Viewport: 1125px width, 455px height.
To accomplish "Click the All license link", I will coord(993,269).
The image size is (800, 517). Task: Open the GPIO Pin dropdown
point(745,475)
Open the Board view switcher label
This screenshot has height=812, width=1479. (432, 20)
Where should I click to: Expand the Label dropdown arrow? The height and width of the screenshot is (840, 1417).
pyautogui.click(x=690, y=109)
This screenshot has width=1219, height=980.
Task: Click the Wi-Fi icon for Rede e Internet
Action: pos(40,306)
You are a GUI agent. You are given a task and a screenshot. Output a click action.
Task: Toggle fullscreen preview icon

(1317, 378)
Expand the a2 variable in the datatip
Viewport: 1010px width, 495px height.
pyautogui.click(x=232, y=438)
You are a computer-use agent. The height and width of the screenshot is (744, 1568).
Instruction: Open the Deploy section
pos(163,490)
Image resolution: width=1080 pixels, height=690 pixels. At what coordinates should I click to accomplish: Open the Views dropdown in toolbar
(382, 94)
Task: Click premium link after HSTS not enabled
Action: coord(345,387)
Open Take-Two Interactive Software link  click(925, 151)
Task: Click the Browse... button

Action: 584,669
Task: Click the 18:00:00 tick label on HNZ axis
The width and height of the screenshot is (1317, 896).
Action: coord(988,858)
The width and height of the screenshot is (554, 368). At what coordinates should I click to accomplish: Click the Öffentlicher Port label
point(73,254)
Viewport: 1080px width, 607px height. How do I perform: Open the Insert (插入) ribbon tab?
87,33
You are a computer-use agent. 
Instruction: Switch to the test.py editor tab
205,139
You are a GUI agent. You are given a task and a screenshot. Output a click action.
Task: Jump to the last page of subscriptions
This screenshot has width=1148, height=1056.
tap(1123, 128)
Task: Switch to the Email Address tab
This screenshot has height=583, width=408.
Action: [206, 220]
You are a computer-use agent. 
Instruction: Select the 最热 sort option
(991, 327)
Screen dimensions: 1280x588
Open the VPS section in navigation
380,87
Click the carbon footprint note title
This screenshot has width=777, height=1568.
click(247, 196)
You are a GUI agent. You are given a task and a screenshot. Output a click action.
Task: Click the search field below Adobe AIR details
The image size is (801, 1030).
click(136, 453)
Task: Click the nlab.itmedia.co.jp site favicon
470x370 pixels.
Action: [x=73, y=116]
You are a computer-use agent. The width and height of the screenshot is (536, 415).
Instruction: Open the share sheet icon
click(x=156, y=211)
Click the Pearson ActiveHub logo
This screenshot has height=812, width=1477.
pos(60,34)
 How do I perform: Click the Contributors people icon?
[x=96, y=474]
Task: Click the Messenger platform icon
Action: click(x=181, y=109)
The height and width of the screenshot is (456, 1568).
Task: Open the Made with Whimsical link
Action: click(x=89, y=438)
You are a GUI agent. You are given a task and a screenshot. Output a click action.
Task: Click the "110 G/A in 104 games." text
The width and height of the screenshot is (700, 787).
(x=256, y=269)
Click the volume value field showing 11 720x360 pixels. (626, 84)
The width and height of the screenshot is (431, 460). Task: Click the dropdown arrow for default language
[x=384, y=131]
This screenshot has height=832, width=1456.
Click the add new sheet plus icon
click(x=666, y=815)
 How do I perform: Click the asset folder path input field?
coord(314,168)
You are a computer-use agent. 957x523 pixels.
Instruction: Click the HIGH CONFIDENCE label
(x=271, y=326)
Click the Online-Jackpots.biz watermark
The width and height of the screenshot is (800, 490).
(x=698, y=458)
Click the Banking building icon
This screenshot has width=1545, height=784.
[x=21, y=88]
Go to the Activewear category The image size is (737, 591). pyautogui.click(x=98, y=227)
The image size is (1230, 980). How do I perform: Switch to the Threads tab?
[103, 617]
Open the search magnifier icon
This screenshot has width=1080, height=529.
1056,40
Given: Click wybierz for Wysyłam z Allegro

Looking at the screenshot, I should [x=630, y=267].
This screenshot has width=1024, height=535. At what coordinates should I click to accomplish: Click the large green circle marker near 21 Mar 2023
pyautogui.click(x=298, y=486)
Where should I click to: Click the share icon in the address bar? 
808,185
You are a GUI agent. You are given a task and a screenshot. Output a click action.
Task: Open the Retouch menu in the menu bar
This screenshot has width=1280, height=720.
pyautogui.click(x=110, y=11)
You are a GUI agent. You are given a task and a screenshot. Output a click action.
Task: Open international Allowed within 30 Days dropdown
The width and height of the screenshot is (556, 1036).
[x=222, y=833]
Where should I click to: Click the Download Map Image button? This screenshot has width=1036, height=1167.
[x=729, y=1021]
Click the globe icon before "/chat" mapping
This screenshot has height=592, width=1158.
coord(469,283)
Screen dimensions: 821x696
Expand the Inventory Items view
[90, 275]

* Exercise brief
Copy the items again from the line with "Screen dimensions: 821x696" through the end of the items, keeping the requests, and add 37 to every coordinate in the answers.

* Answer below
Screen dimensions: 821x696
Expand the Inventory Items view
[127, 312]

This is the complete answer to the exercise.